Edmundo estaba sorprendido. Se preguntaba quién podía ser esa pequeña mujer que sabía tantas cosas. Tenía que ser del barrio, pero jamás la había visto. Probablemente la habían enviado a hacerle una broma, pensó, pero, ¿quién?
“Bien, ha acertado,” dijo Edmundo y, buscando probarla para develar el misterio, le preguntó: “Pero dígame, si tanto sabe. Ya sabe que quise ser jugador de fútbol, pues bien, ¿cuánto me costó mi primer balón? ¿Cómo conseguí el dinero?”
Edmundo la ojeó satisfecho por el espejo. Era imposible que supiera la respuesta a la pregunta. Su primer entrenador le había regalado ese balón. Hacía ya más de quince años.
La señora se acomodó en su asiento y miró por la ventana.
“Cree que soy una farsante, ¿verdad?” dijo tranquilamente.
Edmundo pensó, campante, que había acallado a la falsa adivinadora.
La mujer aclaró la garganta y, esbozando una pícara sonrisa, lo miró por el espejo.

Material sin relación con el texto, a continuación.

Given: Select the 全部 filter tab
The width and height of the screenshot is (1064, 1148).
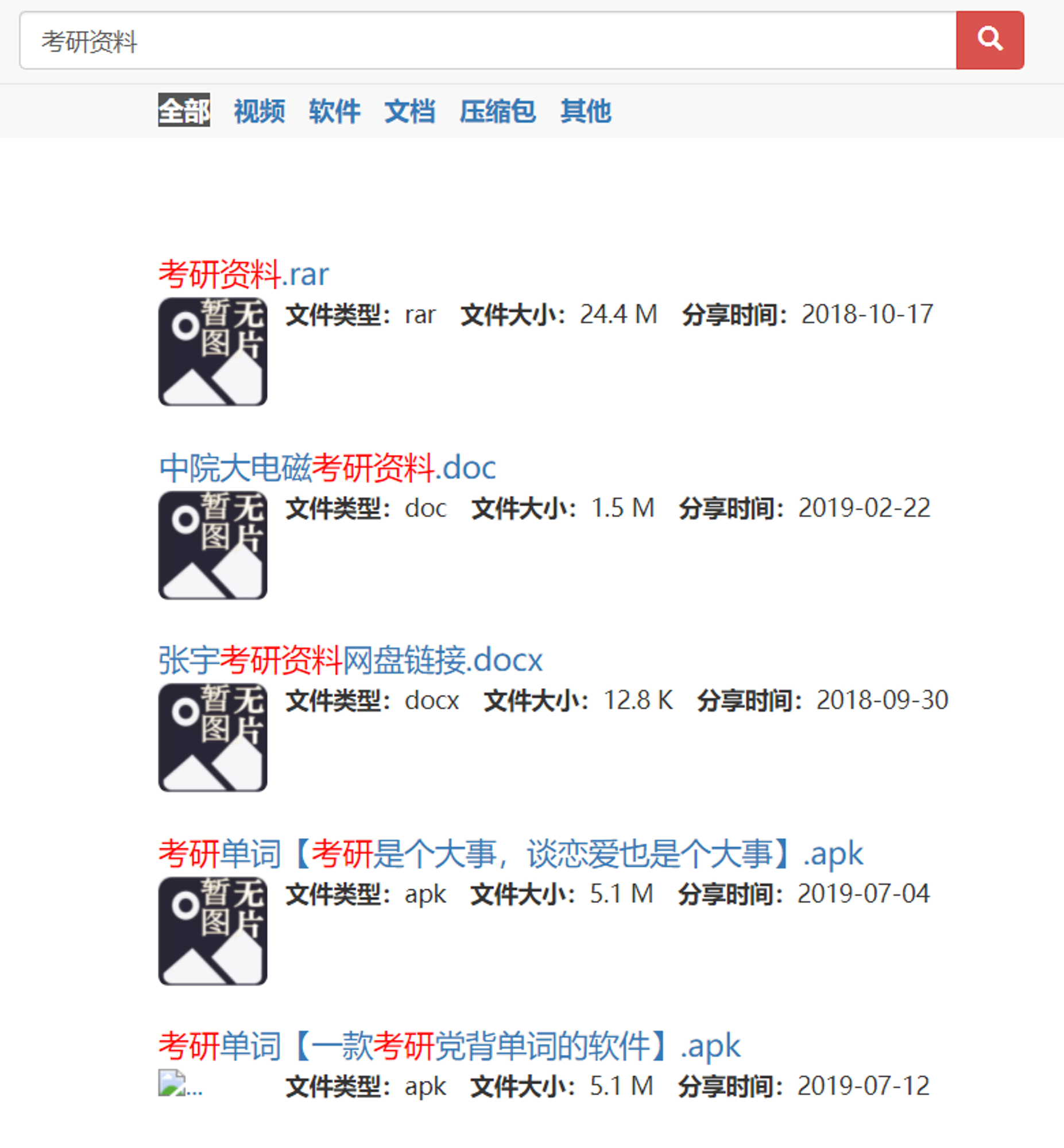Looking at the screenshot, I should pyautogui.click(x=184, y=110).
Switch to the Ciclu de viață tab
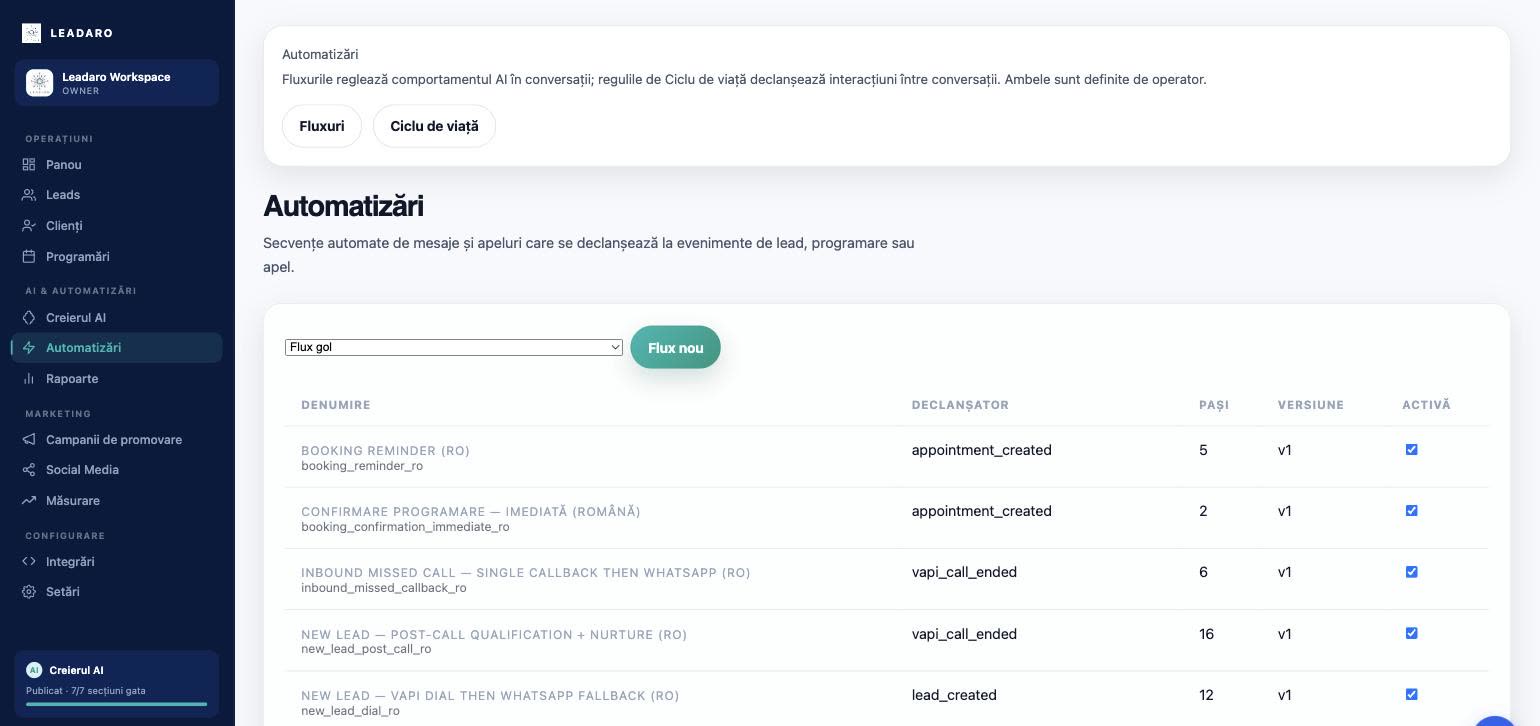The height and width of the screenshot is (726, 1540). pos(434,126)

“Querido Edmundo, ¿quiere que le diga también el nombre de su entrenador?”
Edmundo se sobresaltó. Era imposible. Imposible. Además le había hablado a él por su nombre. ¿Cómo? ¿Por qué?
“¿Cómo lo hizo? ¿Quién es usted?” le preguntó Edmundo, sus ojos abiertos de par en par. “Dígame, ¿quién es usted?”
“Me bajo allí delante.” Efectivamente, habían llegado a destino. “Dígame, ¿está de acuerdo en que no había recogido a nadie como yo nunca?”
“¡Sin duda!” dijo Edmundo atropelladamente y, habiendo detenido el auto, se volvió hacia su pasajera, con la boca entreabierta.
“Bien. Ya ve usted lo que pasa con los escépticos como usted,” dijo y añadió, “Alguien saldrá a pagarle. Aguarde.”
Diciendo esto, bajó rápidamente y cerró la puerta. Se asomó por la ventana abierta y dijo: “Una cosa más Edmundo. Dígame, ¿qué es lo que usted más quisiera en este momento? ¡Lo que más quisiera en el mundo!”
“Yo…”
“Es usted un buen muchacho, alguien ha querido premiarle.”
“Yo…eh…”
La mujer sonrió, asintiendo.
“Lo sé. Adiós Edmundo.” Y, diciendo esto, desapareció entre la multitud.
Allá, desde las alturas, con los brazos extendidos y abarcándolo todo, Él le devolvía la mirada.
Minutos después, una rubia, de blanca sonrisa y brillantes ojos, llegó caminando, radiante y llena de vida.